The performance test has become a critical factor in capital allocation, influencing which super mandates are granted, which assets are favoured, and which products survive. For super funds, portfolio construction increasingly leans toward listed, benchmark-friendly exposures, while private markets teams face tighter discipline. Asset managers capable of delivering benchmark-aware alpha and offering liquid proxies for infrastructure or property stand to gain an advantage.

"If the review relaxes constraints on illiquids, we can expect larger investments from super funds into projects like build-to-rent and grid upgrades," a fund manager noted. "This could lower the cost of capital for nation-building projects, provided risk/return profiles and governance meet standards."

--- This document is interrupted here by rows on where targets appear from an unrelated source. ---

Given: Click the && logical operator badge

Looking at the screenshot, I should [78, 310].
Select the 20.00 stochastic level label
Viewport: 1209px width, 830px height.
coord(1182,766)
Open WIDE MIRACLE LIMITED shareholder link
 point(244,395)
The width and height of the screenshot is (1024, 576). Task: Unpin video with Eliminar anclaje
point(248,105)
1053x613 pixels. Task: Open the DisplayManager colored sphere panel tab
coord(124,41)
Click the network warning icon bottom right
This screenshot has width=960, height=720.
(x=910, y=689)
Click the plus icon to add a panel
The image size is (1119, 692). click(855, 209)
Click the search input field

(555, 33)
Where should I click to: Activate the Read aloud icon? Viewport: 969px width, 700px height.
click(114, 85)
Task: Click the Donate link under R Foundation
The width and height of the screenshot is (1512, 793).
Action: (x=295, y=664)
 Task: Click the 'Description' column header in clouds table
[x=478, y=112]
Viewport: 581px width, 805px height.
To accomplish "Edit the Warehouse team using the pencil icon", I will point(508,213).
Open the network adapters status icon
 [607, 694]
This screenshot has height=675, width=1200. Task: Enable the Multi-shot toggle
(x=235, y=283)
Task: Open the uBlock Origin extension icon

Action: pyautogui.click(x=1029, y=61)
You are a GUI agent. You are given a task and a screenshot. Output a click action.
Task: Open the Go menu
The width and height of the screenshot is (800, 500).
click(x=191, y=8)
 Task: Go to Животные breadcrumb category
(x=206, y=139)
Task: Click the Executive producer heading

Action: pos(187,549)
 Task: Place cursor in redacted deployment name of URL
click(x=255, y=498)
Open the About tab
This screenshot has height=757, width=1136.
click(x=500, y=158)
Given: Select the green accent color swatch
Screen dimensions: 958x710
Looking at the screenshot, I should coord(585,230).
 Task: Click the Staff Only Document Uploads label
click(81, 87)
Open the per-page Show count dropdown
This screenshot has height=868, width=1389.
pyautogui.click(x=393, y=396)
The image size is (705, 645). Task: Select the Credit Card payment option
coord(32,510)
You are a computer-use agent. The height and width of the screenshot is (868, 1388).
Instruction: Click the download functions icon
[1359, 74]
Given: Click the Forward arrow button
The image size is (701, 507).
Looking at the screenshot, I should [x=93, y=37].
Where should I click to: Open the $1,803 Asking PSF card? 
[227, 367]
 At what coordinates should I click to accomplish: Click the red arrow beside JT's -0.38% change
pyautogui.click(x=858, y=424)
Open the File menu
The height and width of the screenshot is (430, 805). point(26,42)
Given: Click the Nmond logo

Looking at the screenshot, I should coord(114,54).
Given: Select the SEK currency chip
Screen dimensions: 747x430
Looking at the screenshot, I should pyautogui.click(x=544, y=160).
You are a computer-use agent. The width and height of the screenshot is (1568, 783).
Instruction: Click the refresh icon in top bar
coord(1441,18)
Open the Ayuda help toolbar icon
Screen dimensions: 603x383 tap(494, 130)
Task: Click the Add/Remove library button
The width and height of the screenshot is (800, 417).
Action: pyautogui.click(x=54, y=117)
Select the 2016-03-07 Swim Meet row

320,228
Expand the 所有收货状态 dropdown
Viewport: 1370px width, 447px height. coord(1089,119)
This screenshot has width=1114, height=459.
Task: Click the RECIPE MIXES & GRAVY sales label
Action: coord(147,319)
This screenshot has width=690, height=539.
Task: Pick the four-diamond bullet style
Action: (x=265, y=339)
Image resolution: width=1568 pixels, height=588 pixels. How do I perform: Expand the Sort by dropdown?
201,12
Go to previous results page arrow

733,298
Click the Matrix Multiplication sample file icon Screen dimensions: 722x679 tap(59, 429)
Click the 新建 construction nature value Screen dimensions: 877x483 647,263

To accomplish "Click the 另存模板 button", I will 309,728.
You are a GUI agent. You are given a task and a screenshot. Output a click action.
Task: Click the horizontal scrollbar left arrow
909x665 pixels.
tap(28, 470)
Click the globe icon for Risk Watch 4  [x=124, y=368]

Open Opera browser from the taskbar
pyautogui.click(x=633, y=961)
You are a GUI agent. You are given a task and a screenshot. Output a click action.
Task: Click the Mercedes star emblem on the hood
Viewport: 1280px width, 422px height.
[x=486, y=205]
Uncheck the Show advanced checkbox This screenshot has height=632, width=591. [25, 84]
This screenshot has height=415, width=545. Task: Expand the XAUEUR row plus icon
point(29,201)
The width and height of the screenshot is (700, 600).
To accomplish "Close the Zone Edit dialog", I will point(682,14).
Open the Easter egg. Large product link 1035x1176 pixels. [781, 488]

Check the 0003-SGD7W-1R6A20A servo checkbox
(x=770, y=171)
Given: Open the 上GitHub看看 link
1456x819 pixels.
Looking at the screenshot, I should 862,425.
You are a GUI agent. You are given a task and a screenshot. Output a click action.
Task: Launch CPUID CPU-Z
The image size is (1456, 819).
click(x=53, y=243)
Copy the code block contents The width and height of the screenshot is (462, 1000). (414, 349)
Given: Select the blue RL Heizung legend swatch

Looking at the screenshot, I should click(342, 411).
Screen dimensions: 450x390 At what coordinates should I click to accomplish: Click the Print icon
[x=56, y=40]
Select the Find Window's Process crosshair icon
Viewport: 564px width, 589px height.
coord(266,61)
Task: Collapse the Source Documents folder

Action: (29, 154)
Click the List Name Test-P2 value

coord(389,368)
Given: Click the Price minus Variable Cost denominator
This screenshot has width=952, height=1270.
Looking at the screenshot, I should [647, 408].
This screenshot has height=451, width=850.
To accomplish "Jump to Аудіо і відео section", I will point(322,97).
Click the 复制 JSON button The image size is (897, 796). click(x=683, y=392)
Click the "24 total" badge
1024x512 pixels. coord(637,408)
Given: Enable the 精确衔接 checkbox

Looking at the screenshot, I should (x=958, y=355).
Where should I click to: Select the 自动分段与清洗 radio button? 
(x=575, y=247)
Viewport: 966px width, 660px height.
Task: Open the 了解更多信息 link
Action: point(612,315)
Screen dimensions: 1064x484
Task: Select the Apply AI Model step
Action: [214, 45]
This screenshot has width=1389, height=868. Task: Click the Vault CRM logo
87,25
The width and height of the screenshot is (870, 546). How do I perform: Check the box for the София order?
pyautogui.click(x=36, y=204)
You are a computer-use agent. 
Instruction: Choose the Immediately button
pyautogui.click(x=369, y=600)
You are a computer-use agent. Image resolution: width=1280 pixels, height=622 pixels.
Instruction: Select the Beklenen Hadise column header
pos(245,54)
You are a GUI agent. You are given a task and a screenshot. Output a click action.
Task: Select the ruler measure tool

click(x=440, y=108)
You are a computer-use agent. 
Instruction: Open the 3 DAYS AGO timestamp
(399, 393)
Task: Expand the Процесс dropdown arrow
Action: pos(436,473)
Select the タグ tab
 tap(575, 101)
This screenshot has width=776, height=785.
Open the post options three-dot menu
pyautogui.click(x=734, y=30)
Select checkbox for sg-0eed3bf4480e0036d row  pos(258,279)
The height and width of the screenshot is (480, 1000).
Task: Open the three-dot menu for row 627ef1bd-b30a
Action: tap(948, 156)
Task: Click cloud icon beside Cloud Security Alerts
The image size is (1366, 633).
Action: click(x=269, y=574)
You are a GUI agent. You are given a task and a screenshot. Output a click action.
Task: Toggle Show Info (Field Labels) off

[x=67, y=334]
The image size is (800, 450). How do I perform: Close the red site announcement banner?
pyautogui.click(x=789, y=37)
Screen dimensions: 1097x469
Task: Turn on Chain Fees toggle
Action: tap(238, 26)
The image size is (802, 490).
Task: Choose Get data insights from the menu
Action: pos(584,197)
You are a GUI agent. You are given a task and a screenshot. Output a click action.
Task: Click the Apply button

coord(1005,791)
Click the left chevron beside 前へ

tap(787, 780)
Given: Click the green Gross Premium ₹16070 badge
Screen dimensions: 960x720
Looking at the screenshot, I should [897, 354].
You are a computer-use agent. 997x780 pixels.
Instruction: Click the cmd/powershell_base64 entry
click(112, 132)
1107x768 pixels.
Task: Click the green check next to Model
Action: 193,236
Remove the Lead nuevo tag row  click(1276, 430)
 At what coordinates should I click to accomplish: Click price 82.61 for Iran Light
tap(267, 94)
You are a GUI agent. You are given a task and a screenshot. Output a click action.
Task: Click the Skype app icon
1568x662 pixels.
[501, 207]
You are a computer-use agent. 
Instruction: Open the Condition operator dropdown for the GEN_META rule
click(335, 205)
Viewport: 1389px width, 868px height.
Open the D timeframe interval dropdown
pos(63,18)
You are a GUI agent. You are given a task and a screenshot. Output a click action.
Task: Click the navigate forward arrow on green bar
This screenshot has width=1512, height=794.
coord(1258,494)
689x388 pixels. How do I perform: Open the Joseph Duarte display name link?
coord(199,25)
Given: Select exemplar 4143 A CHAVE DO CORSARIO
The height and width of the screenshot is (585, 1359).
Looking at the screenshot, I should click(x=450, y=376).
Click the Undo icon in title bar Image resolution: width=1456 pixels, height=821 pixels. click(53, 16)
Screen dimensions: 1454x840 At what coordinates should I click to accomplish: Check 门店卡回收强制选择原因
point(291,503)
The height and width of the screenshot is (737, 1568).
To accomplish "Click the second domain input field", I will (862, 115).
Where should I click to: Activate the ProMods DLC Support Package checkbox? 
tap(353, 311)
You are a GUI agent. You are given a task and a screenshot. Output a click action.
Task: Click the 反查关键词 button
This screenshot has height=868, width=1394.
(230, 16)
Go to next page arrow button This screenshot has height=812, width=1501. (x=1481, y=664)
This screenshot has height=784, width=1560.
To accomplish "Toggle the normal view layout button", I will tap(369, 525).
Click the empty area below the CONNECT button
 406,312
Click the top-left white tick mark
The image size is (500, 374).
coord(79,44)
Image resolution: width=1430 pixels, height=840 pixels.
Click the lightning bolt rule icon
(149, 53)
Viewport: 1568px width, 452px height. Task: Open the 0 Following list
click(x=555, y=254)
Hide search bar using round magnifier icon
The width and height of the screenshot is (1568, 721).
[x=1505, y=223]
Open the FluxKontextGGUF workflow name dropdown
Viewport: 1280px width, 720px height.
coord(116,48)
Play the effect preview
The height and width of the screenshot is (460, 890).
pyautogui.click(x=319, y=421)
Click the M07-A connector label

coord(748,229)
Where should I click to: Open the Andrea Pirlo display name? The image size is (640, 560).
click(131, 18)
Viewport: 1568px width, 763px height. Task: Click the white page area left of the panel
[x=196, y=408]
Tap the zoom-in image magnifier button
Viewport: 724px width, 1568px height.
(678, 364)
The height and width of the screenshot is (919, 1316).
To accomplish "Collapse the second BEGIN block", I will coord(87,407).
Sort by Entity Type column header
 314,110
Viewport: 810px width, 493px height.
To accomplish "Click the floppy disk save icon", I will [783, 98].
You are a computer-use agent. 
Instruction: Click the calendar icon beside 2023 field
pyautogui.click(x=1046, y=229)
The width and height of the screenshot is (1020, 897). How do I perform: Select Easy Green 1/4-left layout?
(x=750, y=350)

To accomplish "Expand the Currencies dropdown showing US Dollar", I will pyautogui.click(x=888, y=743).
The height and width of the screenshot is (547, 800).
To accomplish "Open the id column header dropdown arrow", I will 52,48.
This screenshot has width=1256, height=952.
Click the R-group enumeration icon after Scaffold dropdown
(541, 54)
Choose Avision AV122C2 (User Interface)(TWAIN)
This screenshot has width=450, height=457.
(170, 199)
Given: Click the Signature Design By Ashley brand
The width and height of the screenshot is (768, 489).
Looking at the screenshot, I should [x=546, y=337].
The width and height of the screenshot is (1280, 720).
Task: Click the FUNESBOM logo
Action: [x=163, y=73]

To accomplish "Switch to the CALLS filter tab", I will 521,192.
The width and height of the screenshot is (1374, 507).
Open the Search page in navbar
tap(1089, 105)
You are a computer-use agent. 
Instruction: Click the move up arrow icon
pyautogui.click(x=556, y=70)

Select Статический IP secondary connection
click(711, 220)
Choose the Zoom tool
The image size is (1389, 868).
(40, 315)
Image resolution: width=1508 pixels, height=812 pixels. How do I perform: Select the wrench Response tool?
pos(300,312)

Platforms, particularly trustee-directed options, face a culling process, leading to fewer, clearer, and lower-fee products with stronger pass probabilities. This menu simplification will compress underperforming niche strategies.

Competitive edge for early movers

Leadership in this new landscape will belong to funds that can both pass the test and invest productively off-benchmark. Emerging strategies include dual-mandate portfolio design, which maintains a benchmark-aligned core while allowing for segregated sleeves focused on illiquid and climate-aligned growth. Additionally, tightening SAA definitions and benchmark choices can better reflect intended exposures, such as using listed infrastructure as partial proxies.

"Strengthening unlisted asset valuation processes and frequency will be crucial," a trustee emphasised. "This reduces timing noise versus liquid benchmarks and is a focal point for both APRA and trustees."

Australia is not alone in this endeavour, with global counterparts like the UK and Netherlands also emphasising long-term accountability and transparency. The likely outcome of Australia's review is a more nuanced test that continues to pressure chronic underperformance while aligning with the nation's retirement and investment goals. As the review progresses, funds that proactively enhance analytics, refresh SAA and governance, and prepare for a more permissive stance on productive illiquids will be well-positioned to capture flows and win mandates.